When it comes to identifying insider threats, the fundamental challenge is how to determine when data access appears out of the ordinary for a typical user or system, and of those instances, which ones are dangerous versus merely unusual.
A lot of solutions today serve up so many policy violation alerts, or potential violation alerts, that it’s nearly impossible to find the real red flags that indicate you’ve got a problem.
Enter machine learning. It offers the ability to analyze and crunch data at a scale that’s simply impossible for humans. But without domain expertise on the problem it’s trying to solve it can fall short on its promise to deliver value.
In this month’s Whiteboard Wednesday, Imperva CTO Terry Ray talks about machine learning and how a deep understanding of databases – user types, data types and database types – allows Imperva to go beyond traditional policy settings to accurately identify unpredictable data access and prevent breaches.
Machine Learning: Identify the Unpredictable – Video Transcription
Hi, welcome to Whiteboard Wednesdays. My name is Terry Ray, I’m the Chief Technology Officer here at Imperva. Today we’re going to talk about machine learning, and really, how to identify the unpredictable.
Types of Machine Learning
When we think about machine learning we really think about two things generally: supervised machine learning and unsupervised machine learning.
Supervised Machine Learning
Image recognition. When we think about supervised, it’s one of the things that we see a lot of people talk about when we’re talking about these things. When we think about image recognition, you’ve seen it on TV where people will say, “I need to track this person,” and you see all the video screens and they’re looking for a very specific face. They know what it looks like and that’s what they’re looking for all around the world in CCTV or wherever it is.
Labeled classification. It’s where you might be looking for a certain type of fruit. You know what that type of fruit is, you know what it looks like and you’re trying to identify it in a grocery store. You’re finding apples anywhere in the grocery store, for example. That would be supervised learning. You’re giving some input, so the supervised learning can understand when it’s right or when it’s wrong.
Where we tend to sit and where a lot of organizations have moved today with regard to machine learning, is a little bit closer to what many people think of as artificial intelligence. Now artificial intelligence for most people is The Terminator or other sorts of things where we’re talking about these machines that mimic humans. That’s not what we’re talking about here. We’re talking about just moving a little bit closer to where the machine does a little bit more for you, than what it has in the past.
Unsupervised Machine Learning
Unsupervised machine learning is what we do at Imperva. It’s what many other organizations are doing today and it leverages several other types of features or technologies. I’m going to start from the bottom.

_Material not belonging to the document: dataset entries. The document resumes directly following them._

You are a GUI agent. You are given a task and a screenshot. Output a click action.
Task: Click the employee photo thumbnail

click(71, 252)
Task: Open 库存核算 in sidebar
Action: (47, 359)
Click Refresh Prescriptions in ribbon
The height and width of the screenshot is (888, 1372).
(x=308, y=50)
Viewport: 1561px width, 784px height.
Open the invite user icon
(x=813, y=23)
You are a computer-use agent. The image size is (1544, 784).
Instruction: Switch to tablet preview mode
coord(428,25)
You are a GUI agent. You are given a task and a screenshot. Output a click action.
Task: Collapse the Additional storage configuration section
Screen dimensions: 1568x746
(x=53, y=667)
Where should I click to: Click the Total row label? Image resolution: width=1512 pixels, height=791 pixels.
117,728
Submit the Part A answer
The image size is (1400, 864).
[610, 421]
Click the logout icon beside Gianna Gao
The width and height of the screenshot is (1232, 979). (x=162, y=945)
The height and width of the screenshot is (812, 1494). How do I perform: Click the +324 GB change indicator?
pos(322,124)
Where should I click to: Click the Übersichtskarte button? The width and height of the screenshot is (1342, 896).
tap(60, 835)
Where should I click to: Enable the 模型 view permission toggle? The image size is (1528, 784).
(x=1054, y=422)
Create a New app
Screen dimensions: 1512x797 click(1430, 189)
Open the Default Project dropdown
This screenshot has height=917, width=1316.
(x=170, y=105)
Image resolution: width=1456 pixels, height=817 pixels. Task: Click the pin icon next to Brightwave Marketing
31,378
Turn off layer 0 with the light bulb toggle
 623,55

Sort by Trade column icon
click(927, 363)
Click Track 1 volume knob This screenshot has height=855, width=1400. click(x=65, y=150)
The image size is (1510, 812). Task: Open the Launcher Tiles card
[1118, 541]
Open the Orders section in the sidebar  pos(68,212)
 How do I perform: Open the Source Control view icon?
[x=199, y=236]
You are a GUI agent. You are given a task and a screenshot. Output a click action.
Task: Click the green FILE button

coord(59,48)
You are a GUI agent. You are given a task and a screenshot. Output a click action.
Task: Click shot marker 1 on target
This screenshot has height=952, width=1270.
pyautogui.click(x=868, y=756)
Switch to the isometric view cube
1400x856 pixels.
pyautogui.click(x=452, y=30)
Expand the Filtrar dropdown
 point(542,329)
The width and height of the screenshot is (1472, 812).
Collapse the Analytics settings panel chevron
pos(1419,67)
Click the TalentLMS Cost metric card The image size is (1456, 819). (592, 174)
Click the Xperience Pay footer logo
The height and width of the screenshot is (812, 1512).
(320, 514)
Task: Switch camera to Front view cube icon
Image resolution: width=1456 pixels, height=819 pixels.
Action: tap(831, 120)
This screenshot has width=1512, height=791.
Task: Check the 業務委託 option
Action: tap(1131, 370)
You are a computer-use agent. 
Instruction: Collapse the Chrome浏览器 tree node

Anomaly detection. When we think of anomaly detection, we’re thinking, for example, of a heartbeat monitor monitoring your heart for irregularities, for irregular heartbeats.
Retrieval. Many of us use this. Things like Facebook and Google and maybe even Watson AI or QA, where you ask a question and it goes out and finds all the relevant answers that are most appropriate to what you’re asking.
Topic abstraction. When we think of topic abstraction, we’re thinking about well, what are people talking about today? Whether it be Twitter or Instagram or what have you, what’s the most common things that people are talking about? What’s relevant to me based on what I like.
Where we sit at Imperva is we use clustering technology. We use a few underlying technologies that we won’t go into today just by virtue of time. When we think of clustering, clustering allows us to gather lots of different information together that individually you wouldn’t really know or find much value in, but as we start to cluster this information together we bring other data and our knowledge together with that which really makes it something that is usable and contextual that we can use in an environment.
When we think about supervised and unsupervised, Imperva is leveraging unsupervised technology in machine learning with clustering. Now there’s algorithms that we use in there as well that we won’t go to the detail here, but the real value and difference is when Imperva starts working toward machine learning, we’re talking about bringing our domain expertise. Domain expertise is the ability to take what we’ve learned over years and years of working with databases and files and applications, bring it to bear on a large set of data, so much data in fact, really a human can’t look at it anyway. We understand that in most cases, most humans don’t even see more than about 5% of the overall alerts, much less the raw data that generated those alerts.
When we think about one of the key aspects to machine learning, it’s data collection. How much data can you actually collect? If you can’t collect a large volume of data that covers the breadth of all of your users and all of your applications and all of your data access and the different types of data, your machine learning’s going to suffer. The value and the accuracy of your machine learning’s going to suffer. Data collection is critical, but that’s not the only thing. Not only do you need the technology to collect the data, but you need the technology to be able to interpret that data.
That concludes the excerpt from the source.